Sample Query 1: Retrieving Model Parameters from the Data Mining Schema Rowset

By querying the data mining schema rowset, you can find metadata about the model, such as when it was created, when the model was last processed, the name of the mining structure that the model is based on, and the name of the column used as the predictable attribute. You can also return the parameters that were used when the model was first created.

select MINING_PARAMETERS 
from $system.DMSCHEMA_MINING_MODELS
WHERE MODEL_NAME = 'TM_Decision Tree'

Sample results:

MINING_PARAMETERS

COMPLEXITY_PENALTY=0.5, MAXIMUM_INPUT_ATTRIBUTES=255,MAXIMUM_OUTPUT_ATTRIBUTES=255,MINIMUM_SUPPORT=10,SCORE_METHOD=4,SPLIT_METHOD=3,FORCE_REGRESSOR=

Return to Top

Sample Query 2: Returning Details about the Model Content by Using DMX

The following query returns some basic information about the decision trees that were created when you built the model in the Basic Data Mining Tutorial. Each tree structure is stored in its own node. Because this model contains a single predictable attribute, there is only one tree node. However, if you create an association model by using the Decision Trees algorithm, there might be hundreds of trees, one for each product.

This query returns all the nodes of type 2, which are the top level nodes of a tree that represents a particular predictable attribute.

Note

The column, CHILDREN_CARDINALITY, must be enclosed in brackets to distinguish it from the MDX reserved keyword of the same name.

SELECT MODEL_NAME, NODE_NAME, NODE_CAPTION, 
NODE_SUPPORT, [CHILDREN_CARDINALITY]
FROM TM_DecisionTrees.CONTENT
WHERE NODE_TYPE = 2

Example results:

MODEL_NAME

NODE_NAME

NODE_CAPTION

NODE_SUPPORT

CHILDREN_CARDINALITY

TM_DecisionTree

000000001

All

12939

5

What do these results tell you? In a decision trees model, the cardinality of a particular node tells you how many immediate children that node has. The cardinality for this node is 5, meaning that the model divided the target population of potential bike buyers into 5 subgroups.

The following related query returns the children for these five subgroups, together with the distribution of attributes and values in the child nodes.
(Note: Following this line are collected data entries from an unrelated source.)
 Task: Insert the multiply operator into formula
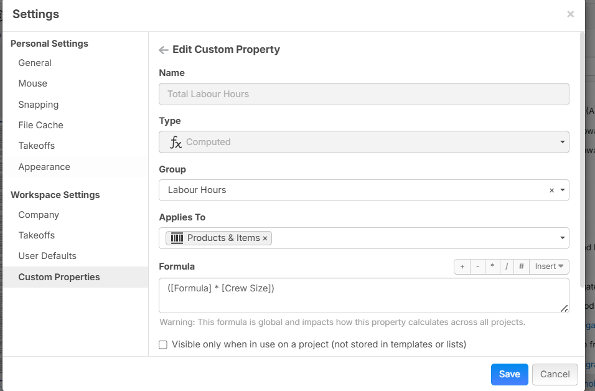[492, 266]
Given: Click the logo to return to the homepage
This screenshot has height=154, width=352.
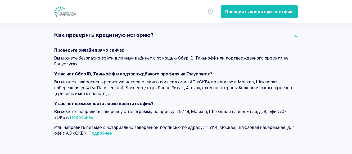Looking at the screenshot, I should (65, 12).
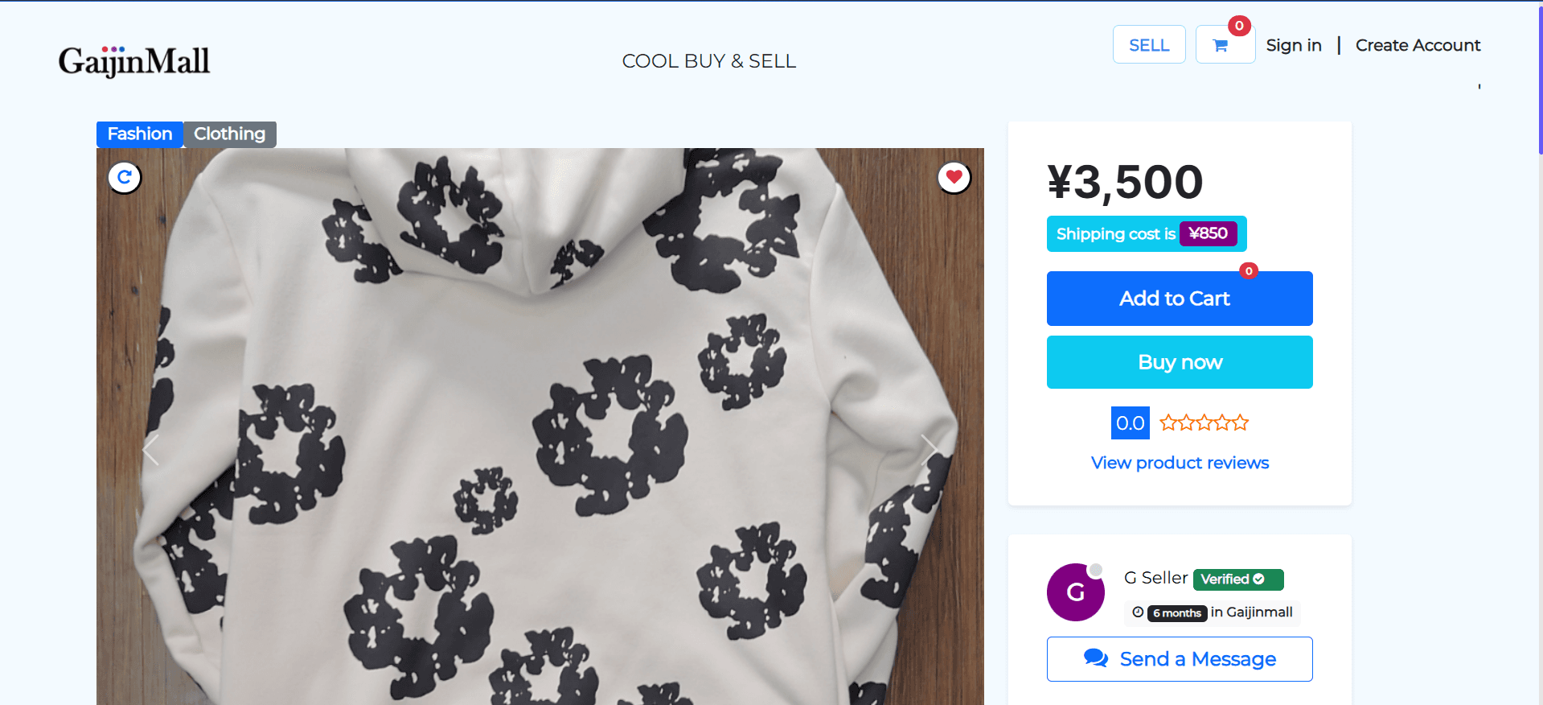The width and height of the screenshot is (1543, 705).
Task: Open the Fashion category tag
Action: click(140, 134)
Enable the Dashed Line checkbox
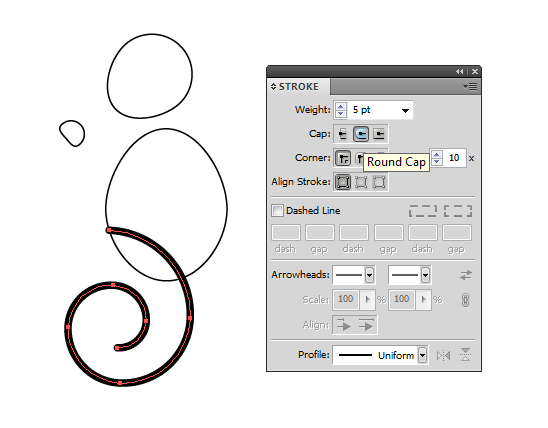Viewport: 548px width, 428px height. click(277, 210)
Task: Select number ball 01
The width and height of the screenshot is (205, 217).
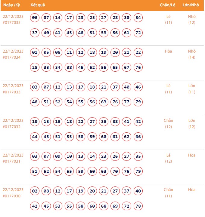Action: (35, 53)
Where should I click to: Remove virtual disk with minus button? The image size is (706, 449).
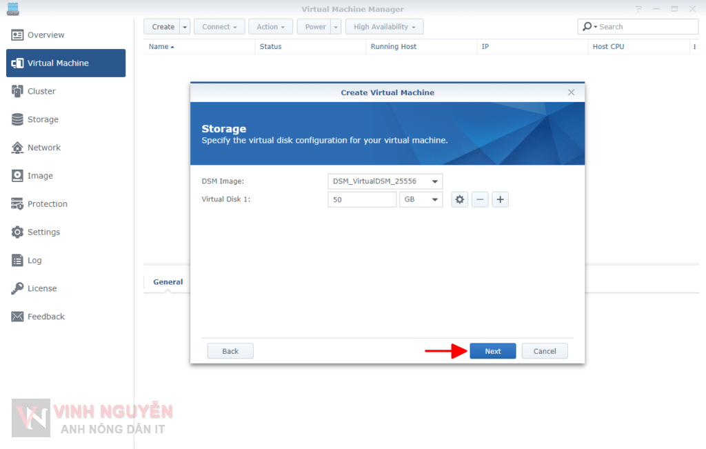(480, 199)
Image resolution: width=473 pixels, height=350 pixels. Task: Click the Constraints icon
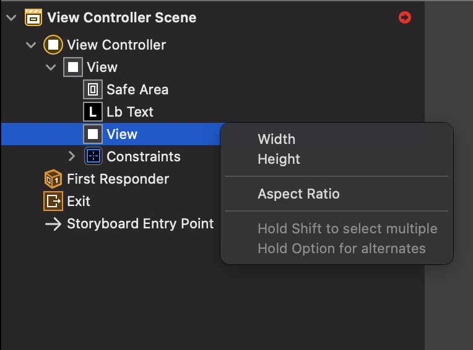[x=93, y=156]
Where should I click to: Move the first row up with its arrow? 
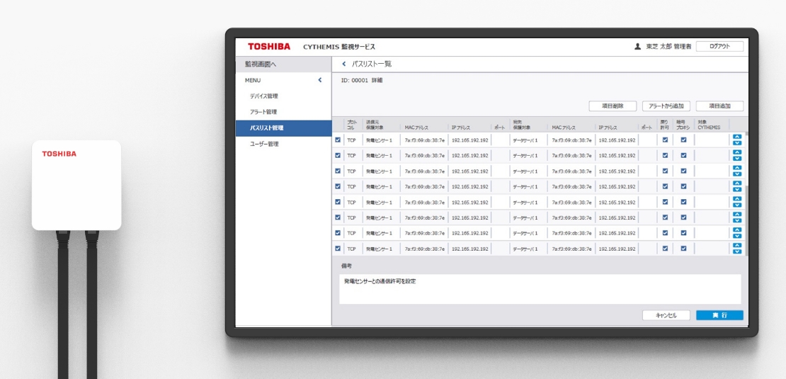[x=736, y=137]
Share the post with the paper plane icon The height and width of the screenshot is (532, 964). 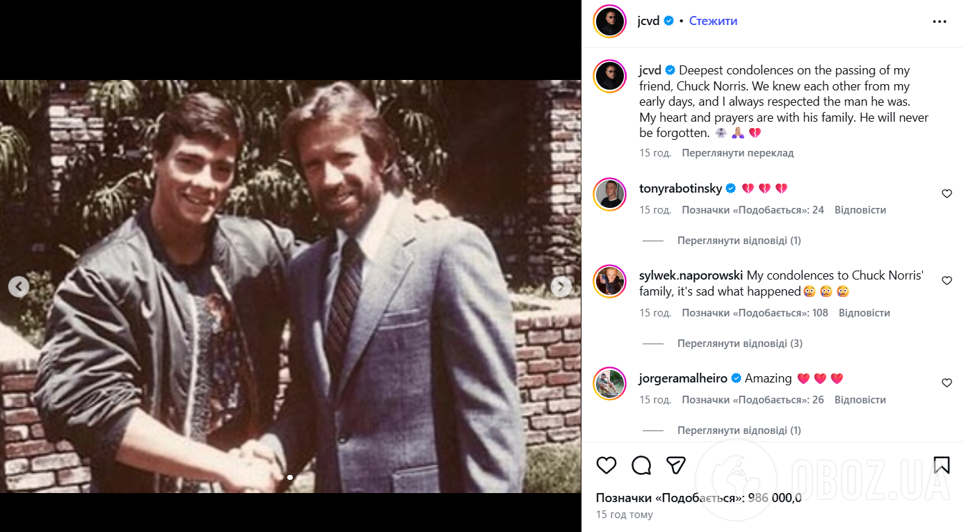pos(676,465)
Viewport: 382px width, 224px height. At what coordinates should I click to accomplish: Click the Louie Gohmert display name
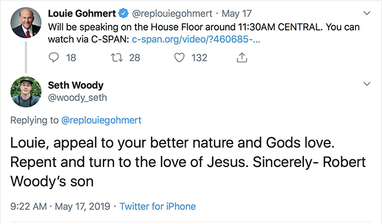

Because statistics such as support, probability, and variance are stored in the nested table, NODE_DISTRIBUTION, this example uses the FLATTENED keyword to output the nested table columns.

Note

The nested table column, SUPPORT, must be enclosed in brackets to distinguish it from the reserved keyword of the same name.

SELECT FLATTENED NODE_NAME, NODE_CAPTION,
(SELECT ATTRIBUTE_NAME, ATTRIBUTE_VALUE, [SUPPORT]
FROM NODE_DISTRIBUTION) AS t
FROM TM_DecisionTree.CONTENT
WHERE [PARENT_UNIQUE_NAME] = '000000001'

Example results:

NODE_NAME

NODE_CAPTION

T.ATTRIBUTE_NAME

T.ATTRIBUTE_VALUE

SUPPORT

00000000100

Number Cars Owned = 0

Bike Buyer

Missing

0

00000000100

Number Cars Owned = 0

Bike Buyer

0

1067

00000000100

Number Cars Owned = 0

Bike Buyer

1

1875

00000000101

Number Cars Owned = 3

Bike Buyer

Missing

0

00000000101

Number Cars Owned = 3

Bike Buyer

0

678

00000000101

Number Cars Owned = 3

Bike Buyer

1

473

From these results, you can tell that of the customers who bought a bike ([Bike Buyer] = 1), 1067 customers had 0 cars and 473 customers had 3 cars.

Return to Top

Sample Query 3: Retrieving Subtrees from the Model

Suppose you wanted to discover more about the customers who did buy a bike. You can view additional detail for any of the sub-trees by using the IsDescendant (DMX) function in the query, as shown in the following example. The query returns the count of bike purchasers by retrieving leaf nodes (NODE_TYPE = 4) from the tree that contains customers who are over 42 years of age. The query restricts rows from the nested table to those where Bike Buyer = 1.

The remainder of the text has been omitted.